Résumé de conclusions d'enquêtes en vertu de la LPRPDE no 2002-28

[principes 4.3 et 4.7 de l'annexe 1; et paragraphe 5(3)]

Plainte

Des époux se sont plaints qu'une banque ait indûment communiqué leurs renseignements personnels, et plus particulièrement des bulletins de paie, à une tierce personne par la poste.

Résumé de l'enquête

Les plaignants avaient soumis à la banque en question certains documents, dont des bulletins de paie, dans le cadre d'une demande de réduction de dette en vertu du Programme canadien de prêts aux étudiants. Quelques semaines plus tard, ils ont reçu un appel d'une personne inconnue de leur part d'un autre coin de la province, les informant qu'une lettre qu'il avait lui-même reçue de la banque était accompagnée des bulletins de paie. Après avoir ainsi avisé les plaignants, cette personne leur a retourné les bulletins de paie.

La banque n'a pas contesté l'allégation des plaignants, mais a plutôt expliqué que les documents avaient été mal acheminés à cause de l'erreur d'un employé de bureau. Un commis avait par inadvertance inséré les bulletins de paie des plaignants dans l'enveloppe destinée à l'autre personne. La banque a adressé des excuses aux plaignants et à la tierce partie et, en guise de geste de bonne volonté envers les plaignants, a dispensé le mari d'une mensualité de remboursement du prêt aux étudiants. Les plaignants étaient satisfaits de cette réponse de la banque.

Conclusions du commissaire

Rendues le 4 janvier 2002

Compétence : Depuis le 1er janvier 2001, la Loi sur la protection des renseignements personnels et les documents électroniques s'applique aux entreprises fédérales. Le commissaire avait compétence dans cette cause parce que les banques sont des entreprises fédérales selon la définition de la Loi.

Application : Le principe 4.3 énonce que toute personne doit être informée de toute collecte, utilisation ou communication de renseignements personnels qui la concernent et y consentir. Le principe 4.7 énonce que les renseignements personnels doivent protégés au moyen de mesures de sécurité correspondant à leur degré de sensibilité. Le paragraphe 5(3) énonce que l'organisation ne peut recueillir, utiliser ou communiquer des renseignements personnels qu'à des fins qu'une personne raisonnable estimerait acceptables dans les circonstances.

Les faits n'étant pas contestés, le commissaire a établi que la banque avait fait une communication inappropriée des renseignements personnels des plaignants, quoique par inadvertance, à une tierce partie et n'avait donc pas protégé les renseignements au moyen de mesures de sécurité appropriées. Il était aussi d'avis qu'une personne raisonnable n'aurait pas estimé la communication acceptable dans les circonstances. Il a donc conclu que la banque avait contrevenu aux principes 4.3 et 4.7 et au paragraphe 5(3) de la Loi.

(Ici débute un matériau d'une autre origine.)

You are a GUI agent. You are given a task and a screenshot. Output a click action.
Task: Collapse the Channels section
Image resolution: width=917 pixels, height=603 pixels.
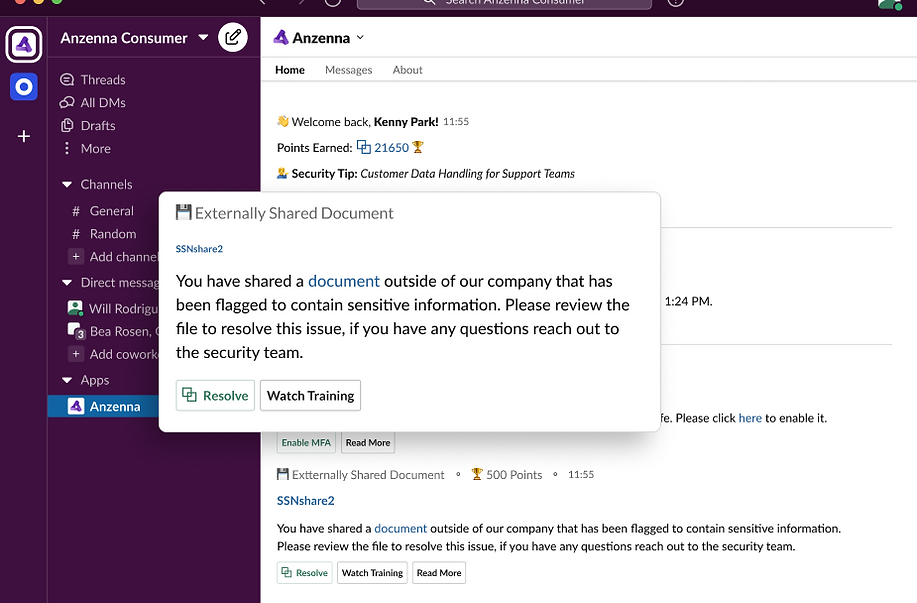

Le commissaire a conclu que la plainte était fondée.

Autres considerations

Pour prévenir d'autres erreurs du même genre, la banque en question a institué ce qu'elle appelle un « processus de double vérification » pour le traitement des documents à envoyer par la poste à ses clients. Au départ, la personne responsable du rassemblement des documents effectue un contrôle pour vérifier que les bons documents ont été attribués aux bons destinataires. Puis, dans la salle du courrier, après avoir mis une enveloppe d'adresse sur une enveloppe donnée, mais avant de sceller l'enveloppe, on effectue un deuxième contrôle pour être sûr que les bons documents sont dans la bonne enveloppe.